▶ ZU ERLEDIGENDE AUFGABE: Gib den folgenden Text über die Mitfahrt auf der Rennstrecke vollständig und Wort für Wort wieder.

▶ VORLIEGENDER TEXT:

Wahrlich keine Kaffeefahrt

Also Pedal to the Metal. Gekonnt manövriert er den nur 1415 Kilogramm leichten Sportler um den technisch anspruchsvollen Kurs und verlangt ihm alles ab. Er pflügt mit dem 500-PS-Mittelmotorsportler durchs Feld wie Marco Odermatt durch die Riesenslalomtore. Nichts und niemand scheint ihn aufzuhalten. Höchstens mein Mittagessen, das sich gerade auf den Weg nach oben macht. Runde für Runde kommt mir schneller vor. Ist es auch. Und Jani gibt abermals alles. Gott sei Dank die letzte Runde, in der es gilt, das Material zu kühlen. Zustimmend nickt der 38-Jährige und reckt den Daumen in die Höhe.

Ich glaube ob meines fahlen Gesichtsausdrucks lasse ich den Helm gleich auf. Mit Fässler wartet schliesslich der nächste. «Schnall dich gar nicht erst los, wir gehen sofort wieder raus», sprach er und halfterte sich mit dem Fünfpunktgeschirr gleich fest, während die Mechaniker den Pneudruck nachjustieren. Also ab in die nächsten Umläufe. Ruhig und besonnen, aber nicht minder langsam erledigt der Schwyzer seinen Job.

▶ BEREITGESTELLTES MATERIAL:
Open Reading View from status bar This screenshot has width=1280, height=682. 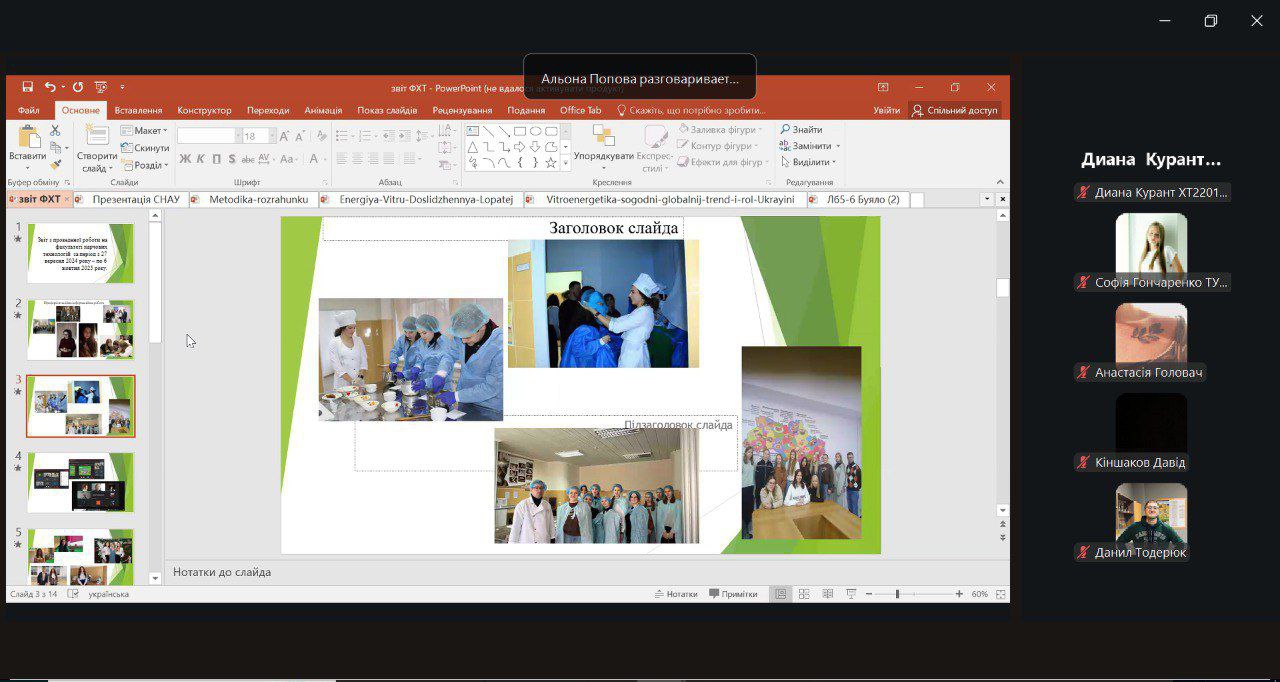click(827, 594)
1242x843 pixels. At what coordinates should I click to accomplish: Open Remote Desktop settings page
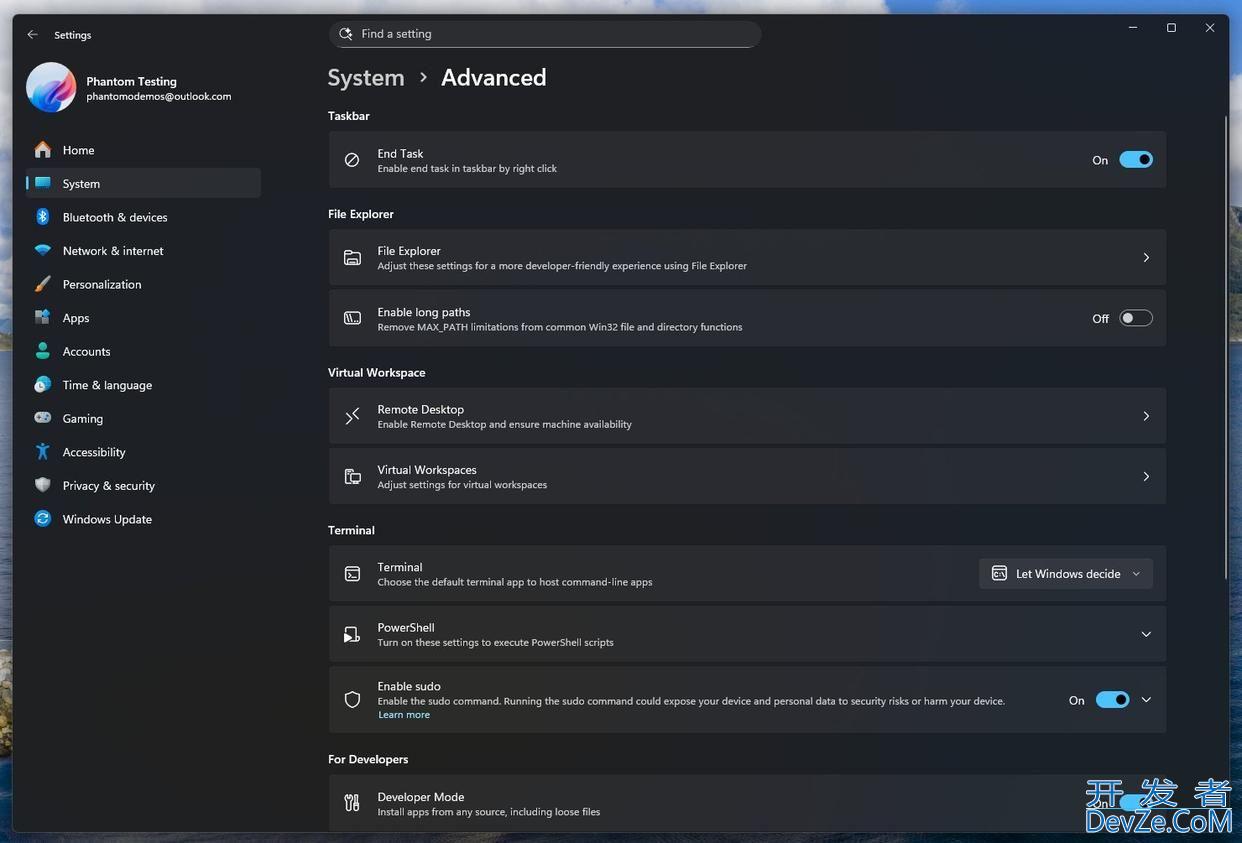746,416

...

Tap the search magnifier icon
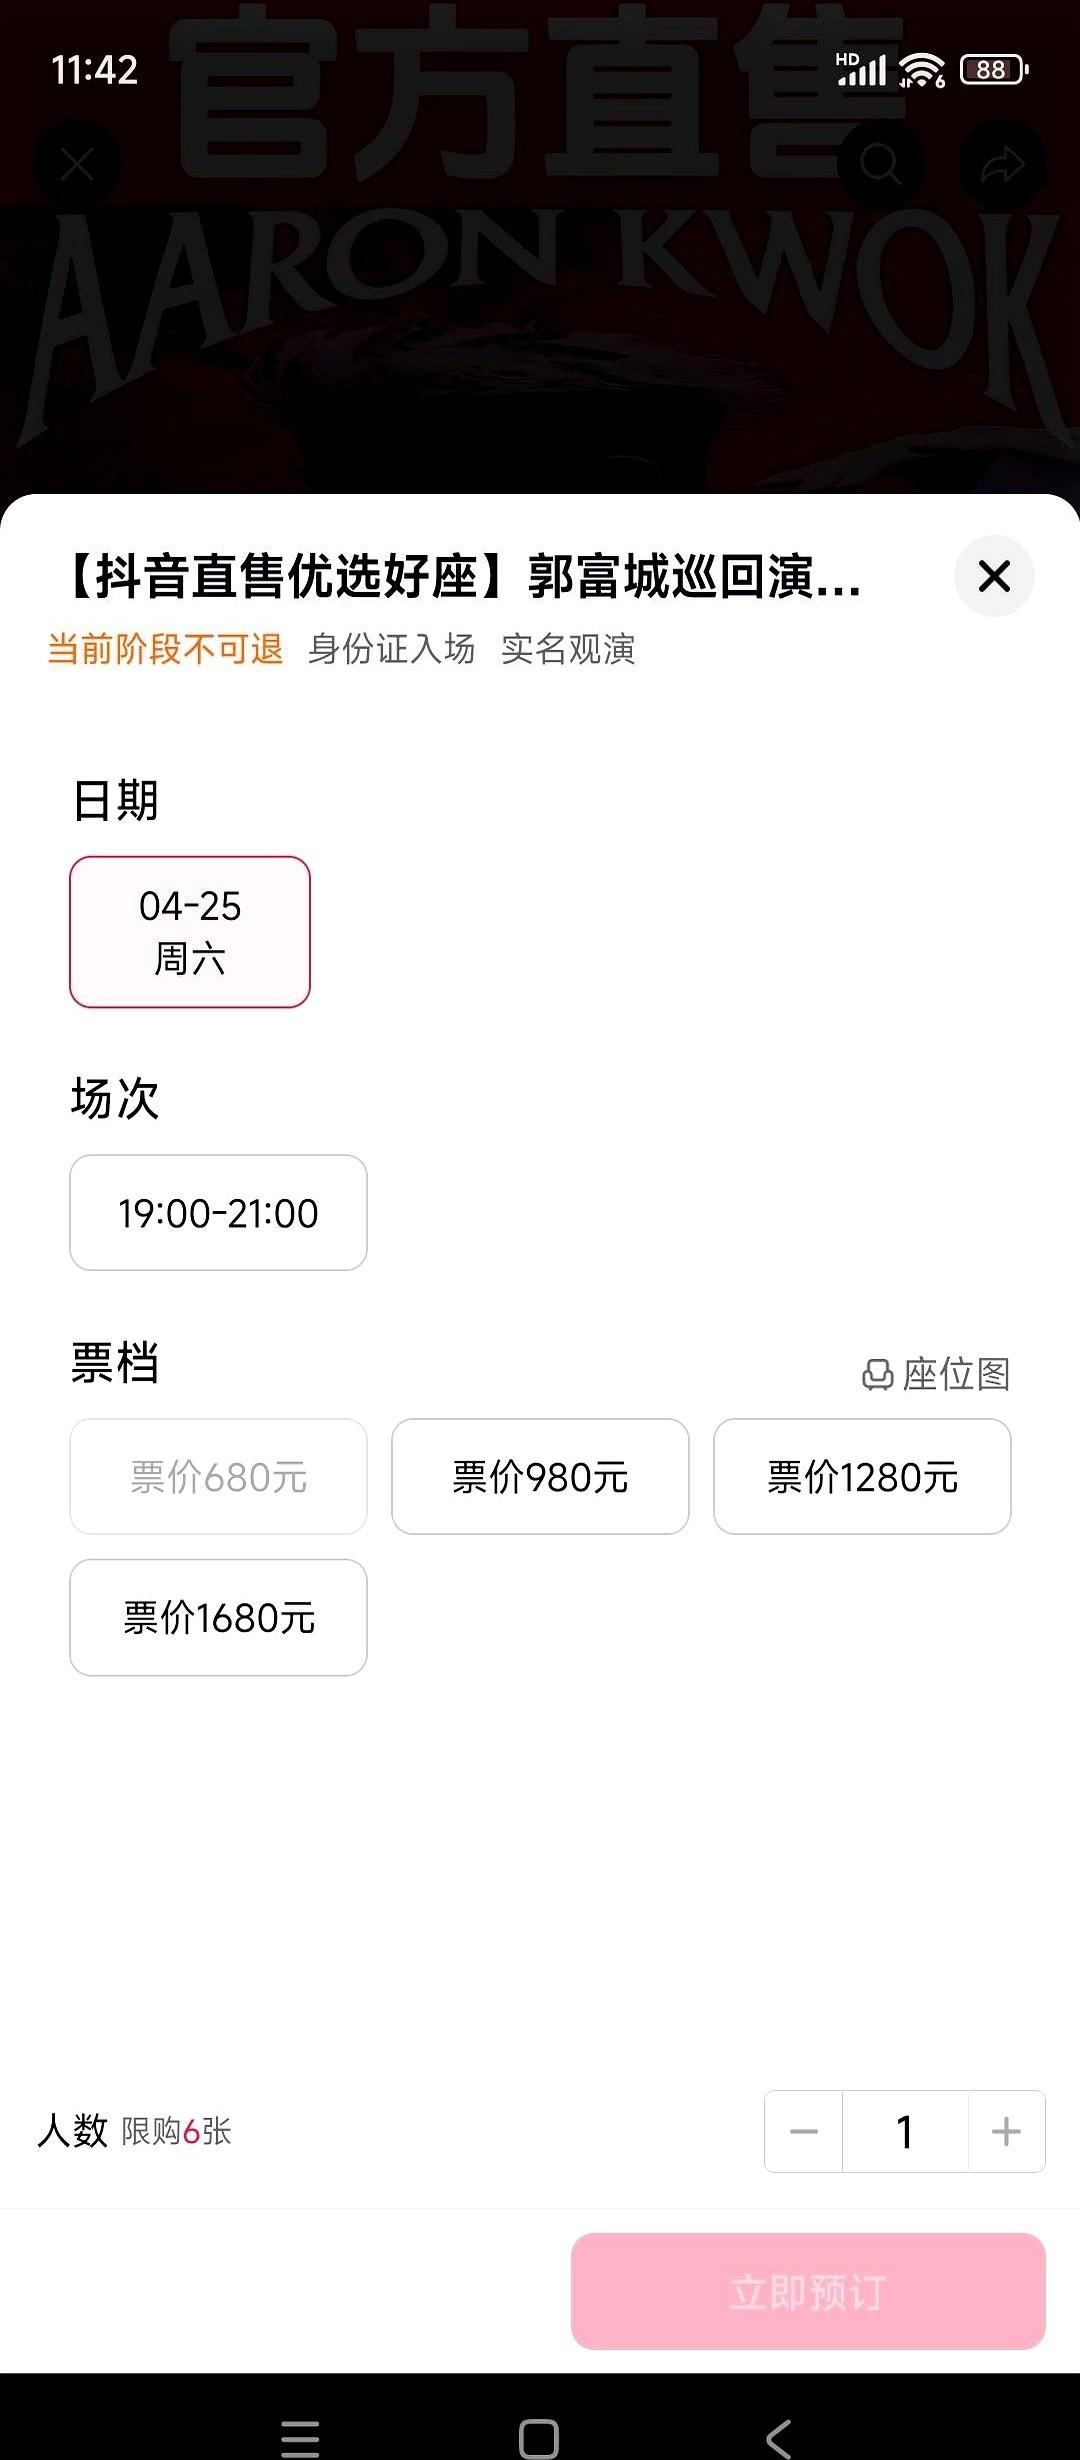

▶ ERWARTETE ANTWORT:
Wahrlich keine Kaffeefahrt

Also Pedal to the Metal. Gekonnt manövriert er den nur 1415 Kilogramm leichten Sportler um den technisch anspruchsvollen Kurs und verlangt ihm alles ab. Er pflügt mit dem 500-PS-Mittelmotorsportler durchs Feld wie Marco Odermatt durch die Riesenslalomtore. Nichts und niemand scheint ihn aufzuhalten. Höchstens mein Mittagessen, das sich gerade auf den Weg nach oben macht. Runde für Runde kommt mir schneller vor. Ist es auch. Und Jani gibt abermals alles. Gott sei Dank die letzte Runde, in der es gilt, das Material zu kühlen. Zustimmend nickt der 38-Jährige und reckt den Daumen in die Höhe.

Ich glaube ob meines fahlen Gesichtsausdrucks lasse ich den Helm gleich auf. Mit Fässler wartet schliesslich der nächste. «Schnall dich gar nicht erst los, wir gehen sofort wieder raus», sprach er und halfterte sich mit dem Fünfpunktgeschirr gleich fest, während die Mechaniker den Pneudruck nachjustieren. Also ab in die nächsten Umläufe. Ruhig und besonnen, aber nicht minder langsam erledigt der Schwyzer seinen Job.